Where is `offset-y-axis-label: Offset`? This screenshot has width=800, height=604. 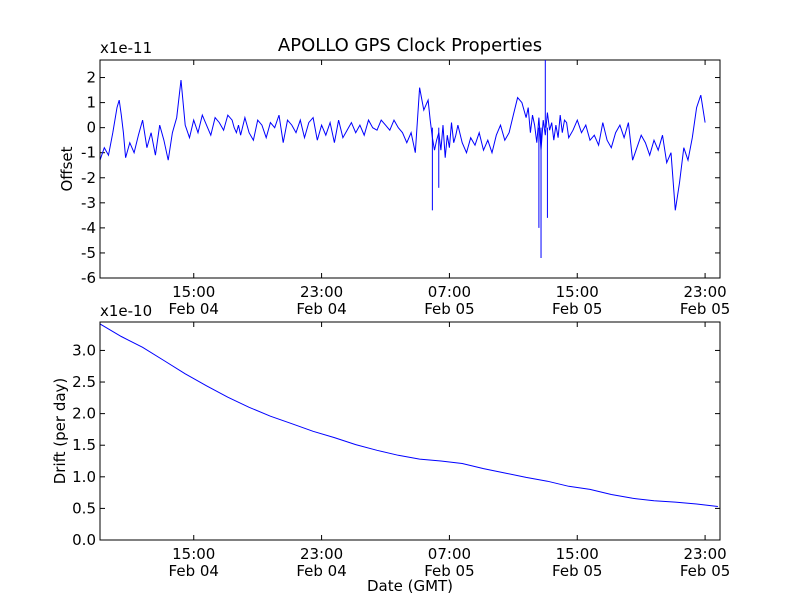
offset-y-axis-label: Offset is located at coordinates (67, 168).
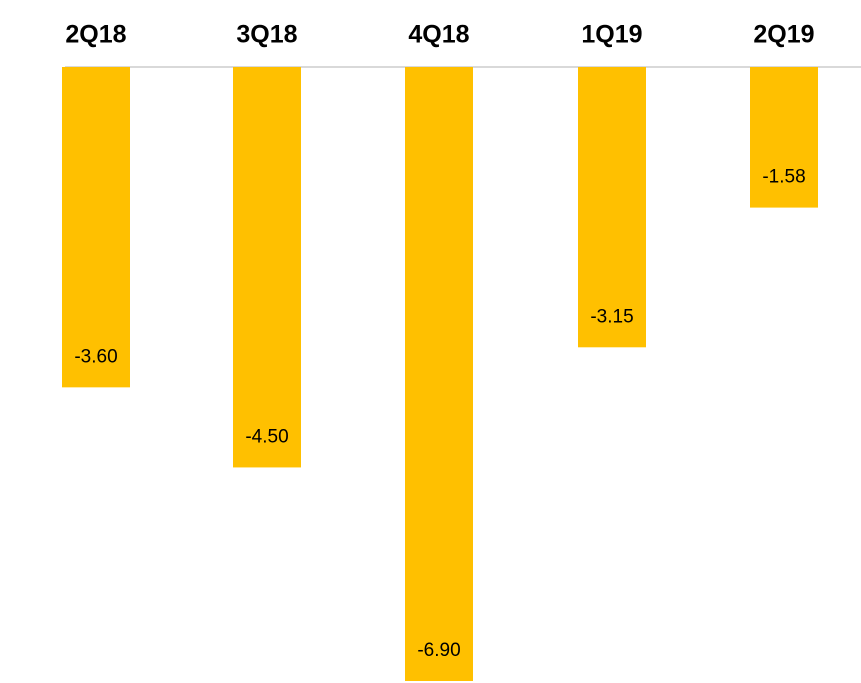  What do you see at coordinates (612, 316) in the screenshot?
I see `data-label: -3.15` at bounding box center [612, 316].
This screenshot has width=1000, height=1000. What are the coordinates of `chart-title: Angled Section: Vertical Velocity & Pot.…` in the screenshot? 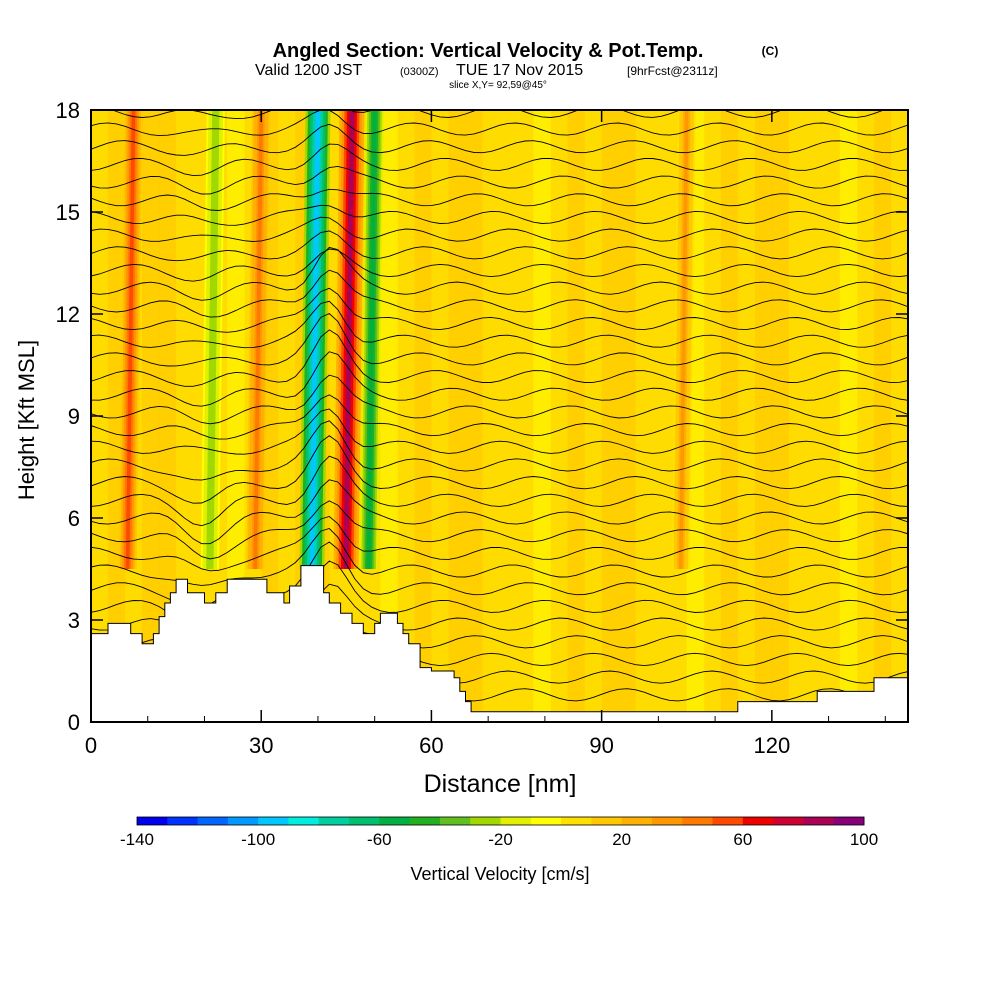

» **Task details**
Write out every item above word for word, leaving out the pictures.

» **Response to this task**
Where is `offset-y-axis-label: Offset`? This screenshot has width=800, height=604. 
offset-y-axis-label: Offset is located at coordinates (67, 168).
  What do you see at coordinates (612, 316) in the screenshot?
I see `data-label: -3.15` at bounding box center [612, 316].
This screenshot has width=1000, height=1000. What are the coordinates of `chart-title: Angled Section: Vertical Velocity & Pot.…` in the screenshot? 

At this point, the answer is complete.